Admittedly, blocking most incoming light, leaving only a fixed aperture of 1.3 mm, is a radical measure for pseudophakic photophobia, with undeniable visual sacrifices in mesopic and scotopic circumstances. Furthermore, similar to other authors,8 we also have personal experience in 1 patient who needed explantation of this device after posterior vitreous detachment with only minor vitreous floaters.
In retrospect, a preoperative trial of topical miotic agents might have been a more cautious initial approach to this case. Inducing miosis through a pharmacological route has the benefit of serving as a reversible proof of concept, before pursuing a surgical intervention. If well tolerated, the topical treatment can be continued on a daily or as-needed basis. Moreover, the number, timing, and concentration of applications can be tailored to the individual clinical response and visual needs, avoiding interference with mesopic and scotopic vision.

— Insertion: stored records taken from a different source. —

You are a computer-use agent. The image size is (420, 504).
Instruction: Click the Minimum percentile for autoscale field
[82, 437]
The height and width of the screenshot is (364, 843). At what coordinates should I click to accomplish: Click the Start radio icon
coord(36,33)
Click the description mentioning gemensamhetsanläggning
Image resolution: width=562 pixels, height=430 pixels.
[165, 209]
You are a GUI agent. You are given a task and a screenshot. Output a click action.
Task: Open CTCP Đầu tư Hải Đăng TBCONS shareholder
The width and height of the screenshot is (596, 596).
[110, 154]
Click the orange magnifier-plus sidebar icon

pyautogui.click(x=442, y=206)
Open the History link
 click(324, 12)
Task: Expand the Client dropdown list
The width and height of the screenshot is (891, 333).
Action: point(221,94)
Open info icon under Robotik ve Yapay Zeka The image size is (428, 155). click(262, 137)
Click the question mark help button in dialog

Instillation of brimonidine tartrate 0.2% (Alphagan, Allergan) eyedrops has been shown to induce clinically relevant miosis under scotopic luminance conditions.9 Its effect under photopic luminance conditions is minimal10 or absent,9 and its use in this case would not be advantageous. Furthermore, local intolerance and allergy are common.11 The widely used pilocarpine is a direct-acting muscarinic agonist with a dose-dependent effect.12 Concentrations as low as 0.125% can induce a measurable level of miosis in normal pupils.12 The tolerability of the common higher concentration 2% ophthalmic formulation is poor.13 A major inconvenience of blurred vision because of induced accommodation is obviously limited to the phakic eye. Brow ache, presumably arising from ciliary muscle spasm, local redness, and irritation are common causes of discontinuation of the drug.13
Despite the invasive nature of the treatment, we feel bilateral implantation of a pinhole sulcus device can be considered in highly selected patients with severe persistent photophobia after cataract surgery, only when all other causes are excluded or treated and only on the condition that patients are completely informed of the possible effect on circadian rhythm. Mental health and preexisting sleep patterns should be assessed preoperatively. In our experience, explantation of the sulcus-based device is straightforward. Should the need arise, the thin hydrophobic acrylic material is easily cut intraocularly and explanted through a small incision.
WHAT WAS KNOWN
- A pinhole sulcus implant improves visual acuity in selected cases of corneal irregularity.
WHAT THIS PAPER ADDS
- Bilateral implantation of a pinhole sulcus implant can be considered for intractable photophobia after cataract surgery.
- Despite the strong reduction of retinal illuminance, short-term follow-up has not shown detrimental effects on circadian functions in this patient.